# Bidding ?



## reddog552 (Oct 11, 2007)

I want to see how Ive Done. Bid a job 4 200 amp 3 Ph Panels. Meter cabinet& main disco are already installed,Underground conduit is installed. All I have to do is Pull the feeders extend conduit mount cabinents and terminate. I bid this at $5,000 Dose this seem right? This is labor only Materials are already in the bid.


----------



## 480sparky (Sep 20, 2007)

Not enough information to answer the question.


----------



## MDShunk (Jan 7, 2007)

480sparky said:


> Not enough information to answer the question.

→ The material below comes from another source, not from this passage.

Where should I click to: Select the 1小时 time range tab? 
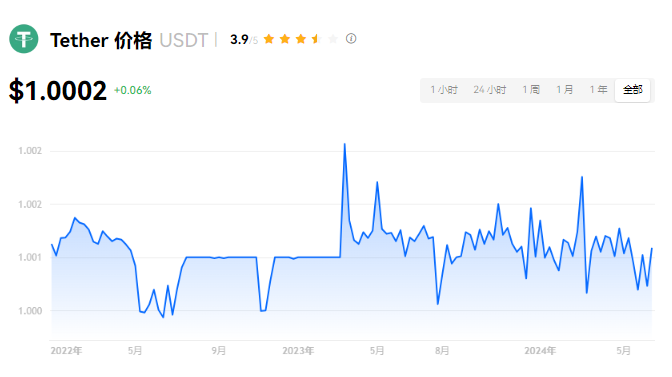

I sorta agree. I could have that much in the panel cost if I went whole-hog.


----------



## mdfriday (May 14, 2007)

MDShunk said:


> I sorta agree. I could have that much in the panel cost if I went whole-hog.


Me too.

you could have that in material....

How long are the feeders?

How much conduit do have to install / extend?

Do you provide cable?

Do you provide the panels? 

Any digging and / or cutting?

How many hours did you figure?


----------



## macmikeman (Jan 23, 2007)

You are way over the top. Cut it in half....


----------



## reddog552 (Oct 11, 2007)

I just have to mount fireboard extend 3" PVC mount 200 amp panel Pull feeders & terminate. This a small strip mall longest run is 75" shortest 15"Ther are 4 panels.Just wondering if my bid $5,000 for the labor was "IN THE BALL PARK" what do U think


----------



## mdfriday (May 14, 2007)

reddog552 said:


> I just have to mount fireboard extend 3" PVC mount 200 amp panel Pull feeders & terminate. This a small strip mall longest run is 75" shortest 15"Ther are 4 panels.Just wondering if my bid $5,000 for the labor was "IN THE BALL PARK" what do U think


You are too low. There is still not complete enough info to know how far too low.


----------



## nitro71 (Sep 17, 2009)

mdfriday said:


> You are too low. There is still not complete enough info to know how far too low.


That's just a labor estimate he has. 5K might be in the ball park if he's only mounting panels and pulling in the feeders. To me it sounds like two guys for three days. 5K might be really good depending on what part of the country you are in for that labor guestimate.


----------